==== DATASET RECORDS ====
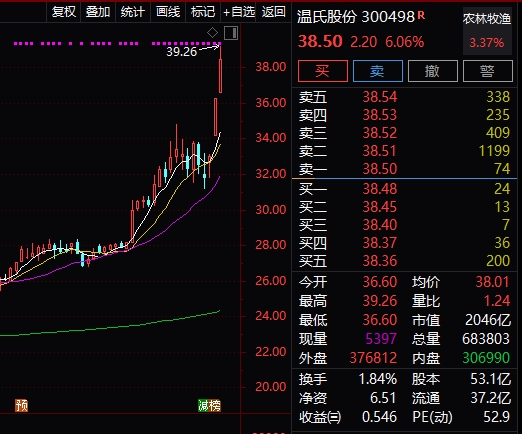Click the blue 卖 sell button
Viewport: 522px width, 434px height.
pyautogui.click(x=378, y=71)
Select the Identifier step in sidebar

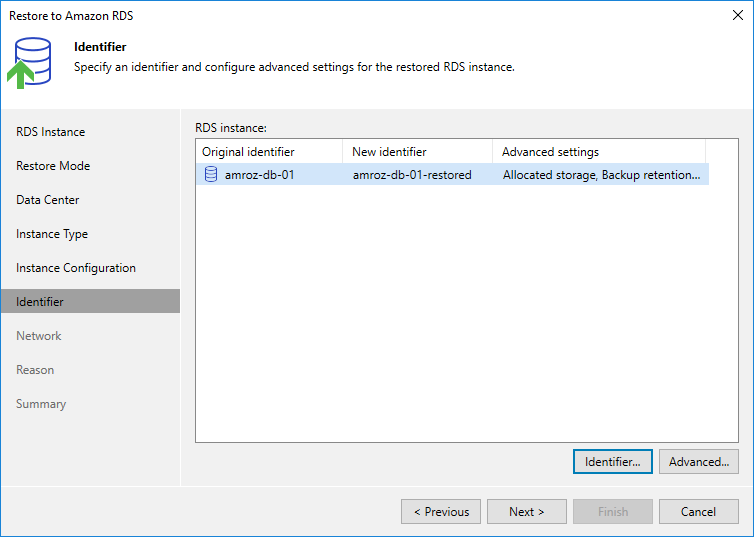click(x=40, y=302)
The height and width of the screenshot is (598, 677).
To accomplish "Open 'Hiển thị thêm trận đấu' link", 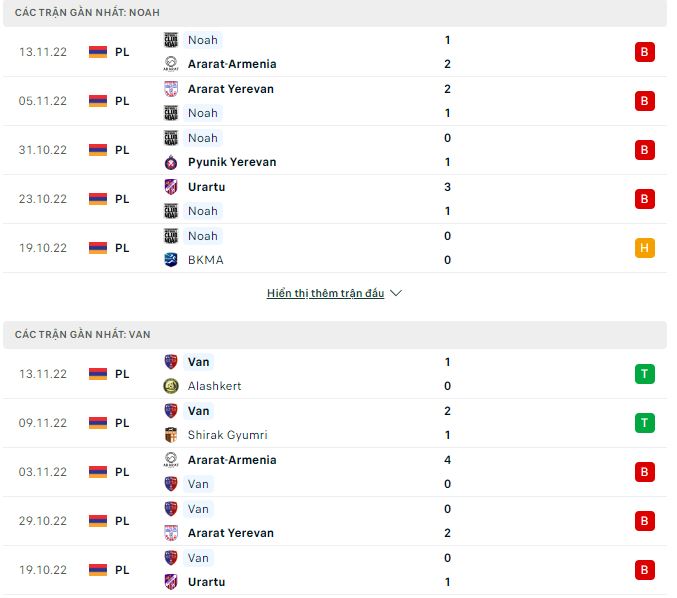I will pos(325,294).
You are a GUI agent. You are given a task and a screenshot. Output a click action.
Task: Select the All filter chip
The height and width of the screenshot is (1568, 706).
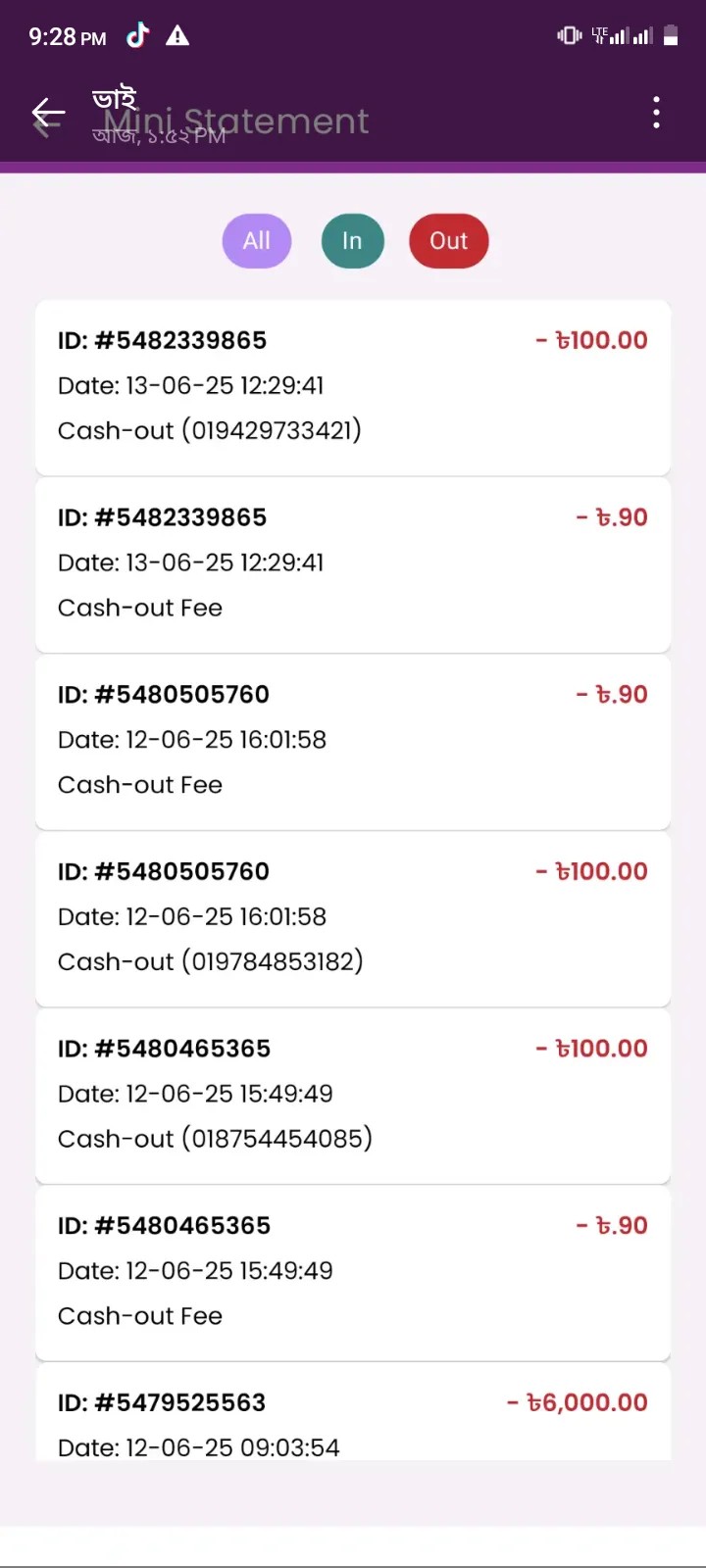(257, 241)
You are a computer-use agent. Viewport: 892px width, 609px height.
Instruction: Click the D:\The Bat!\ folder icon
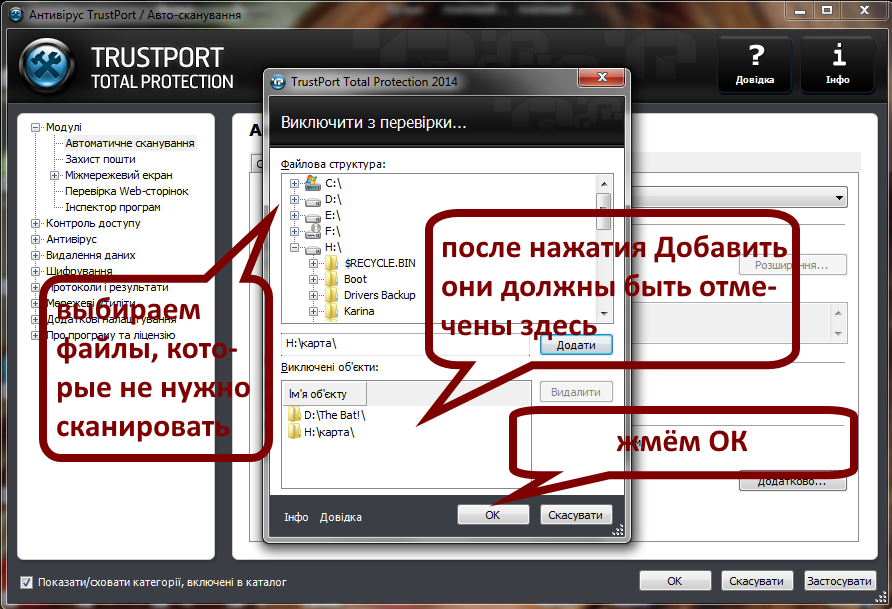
====
» BRIEF:
Your answer should consist of the lines from the listing that hold the word "agent".

» RESULT FOR THIS EXERCISE:
You are a GUI agent. You are given a task and a screenshot. Output a click action.
You are a computer-use agent. Viewport: 892px width, 609px height.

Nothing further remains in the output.